» Task instructions
Your task is to copy the lines from the line containing "Task: Click 显示全部 to show all service areas" through the end of the listing below, both included, without any pictures.

[Provided entries]

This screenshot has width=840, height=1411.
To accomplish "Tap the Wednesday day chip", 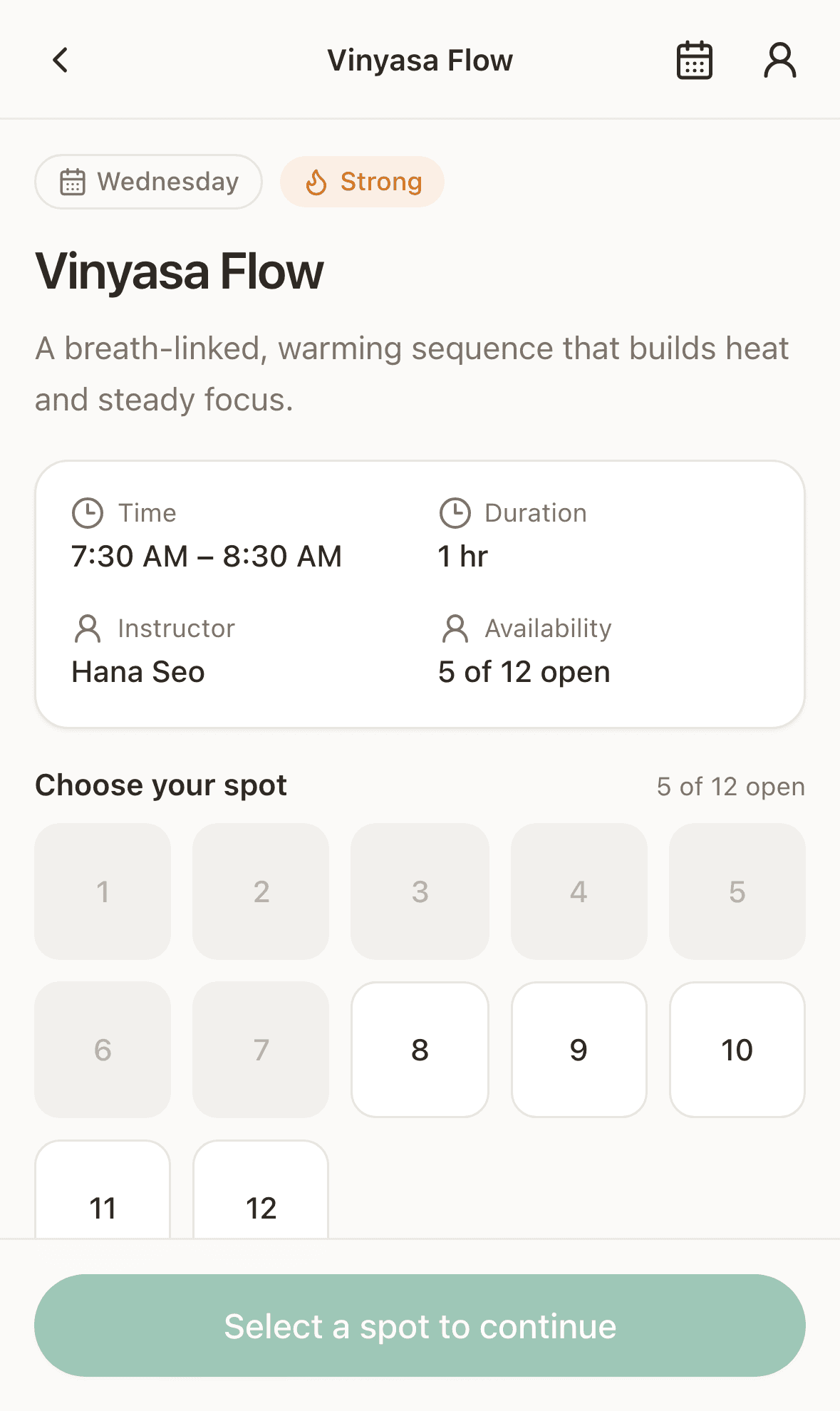I will click(x=149, y=182).
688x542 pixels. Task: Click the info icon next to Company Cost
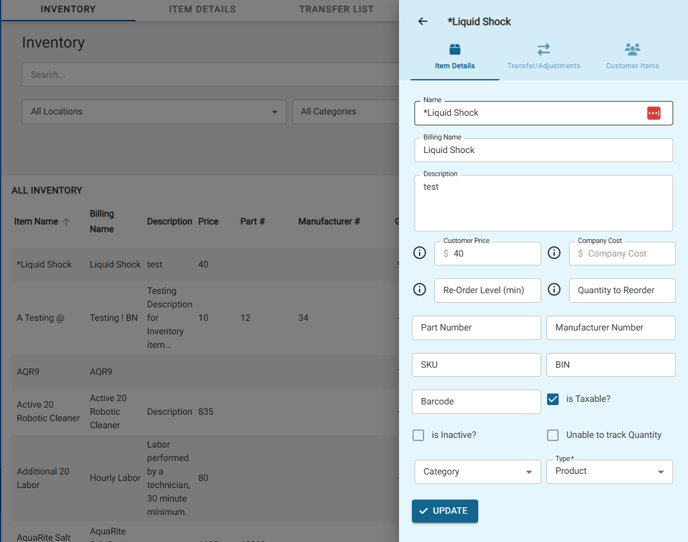coord(554,253)
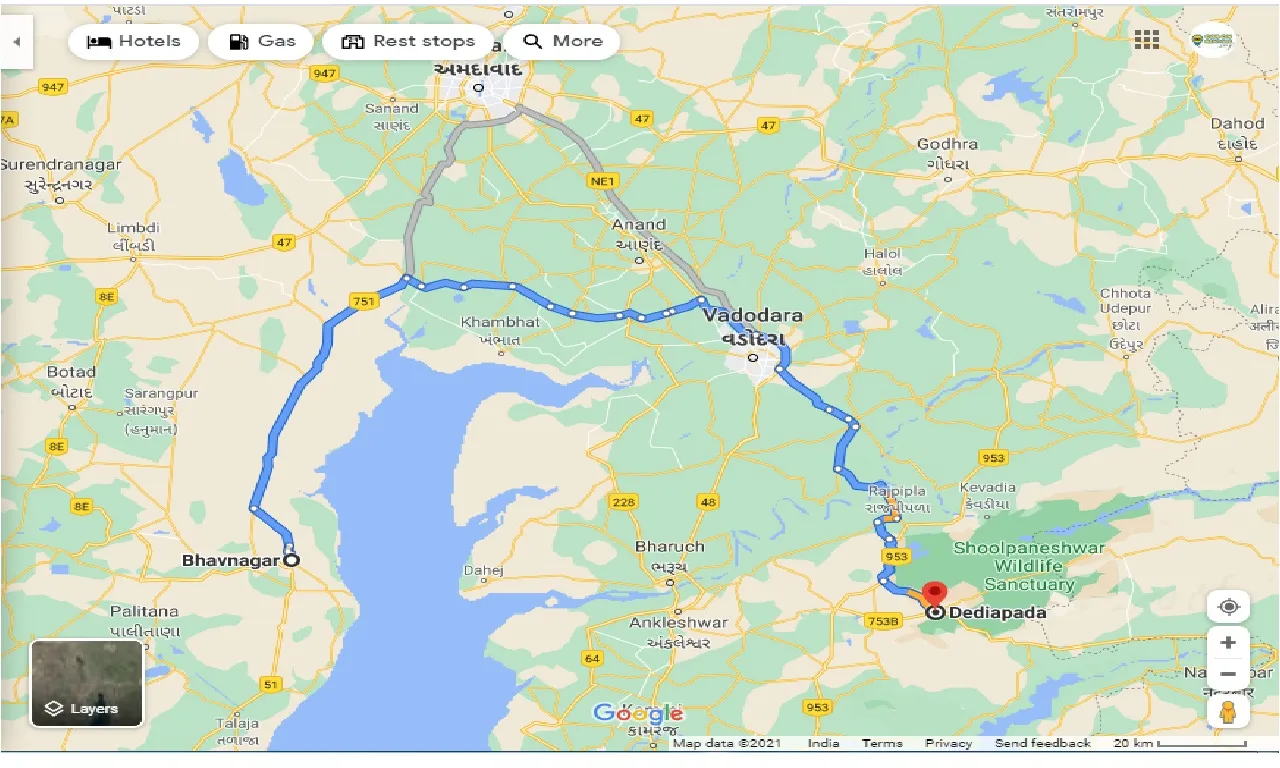This screenshot has width=1280, height=768.
Task: Click the Bhavnagar origin marker
Action: coord(291,560)
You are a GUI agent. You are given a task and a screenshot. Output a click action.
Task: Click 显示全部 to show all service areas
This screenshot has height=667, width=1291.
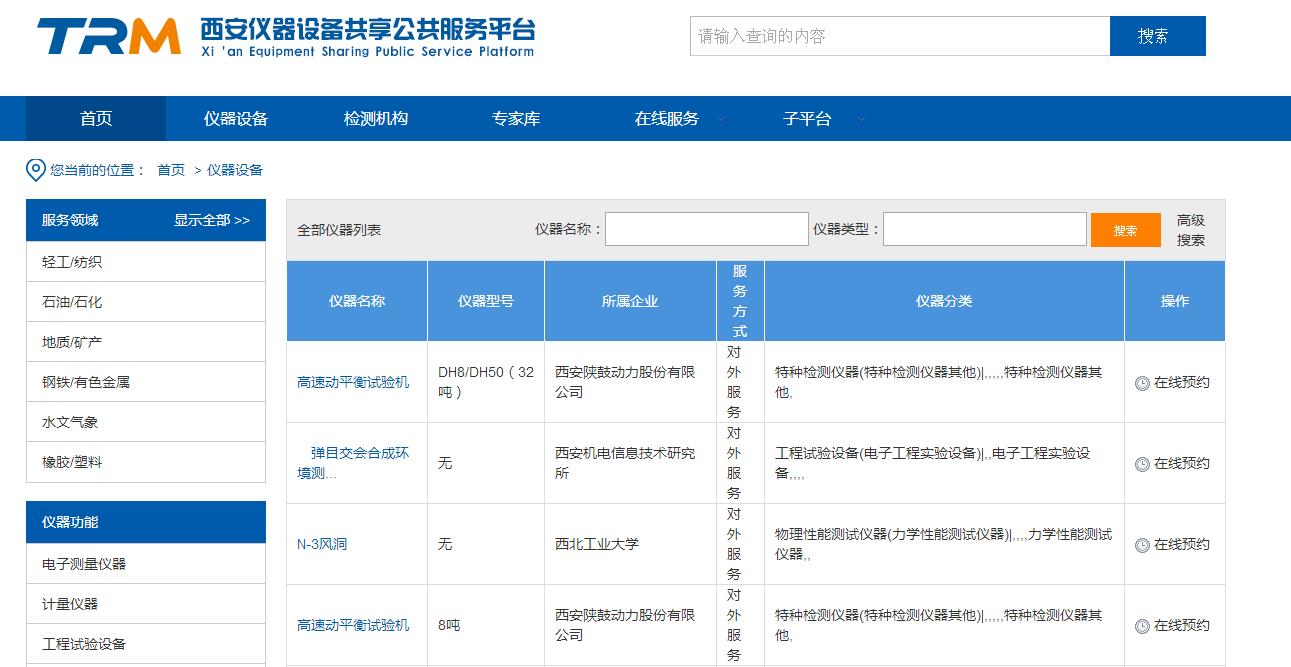pos(210,220)
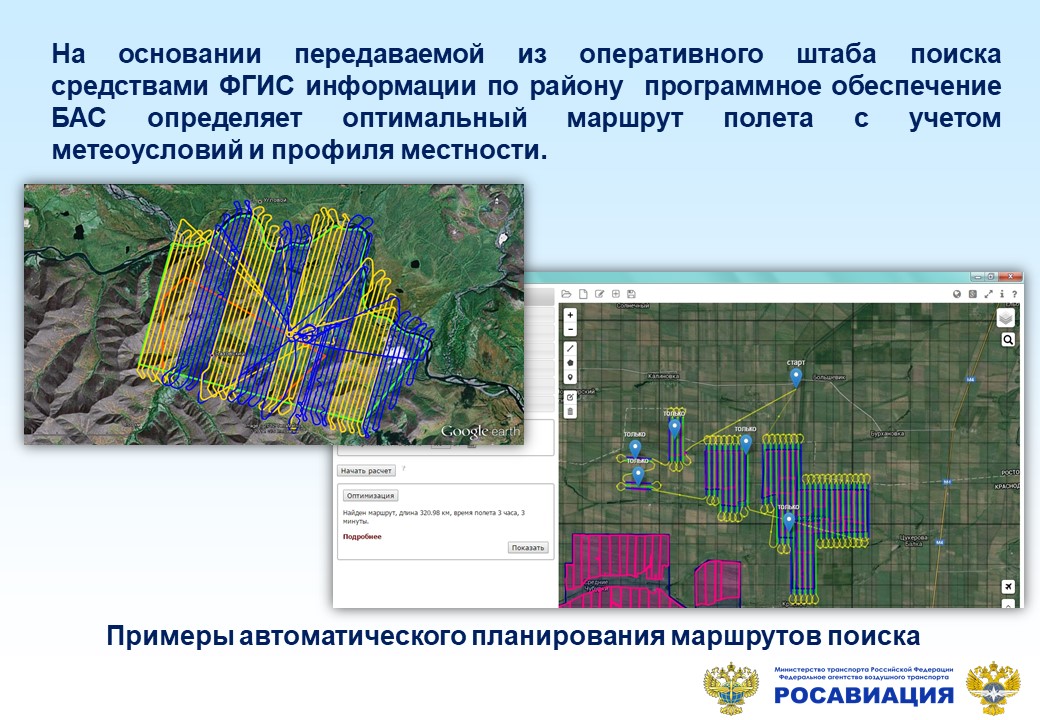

[/Provided entries]

» Answer
Task: Click 显示全部 to show all service areas
This screenshot has height=667, width=1291.
pos(210,220)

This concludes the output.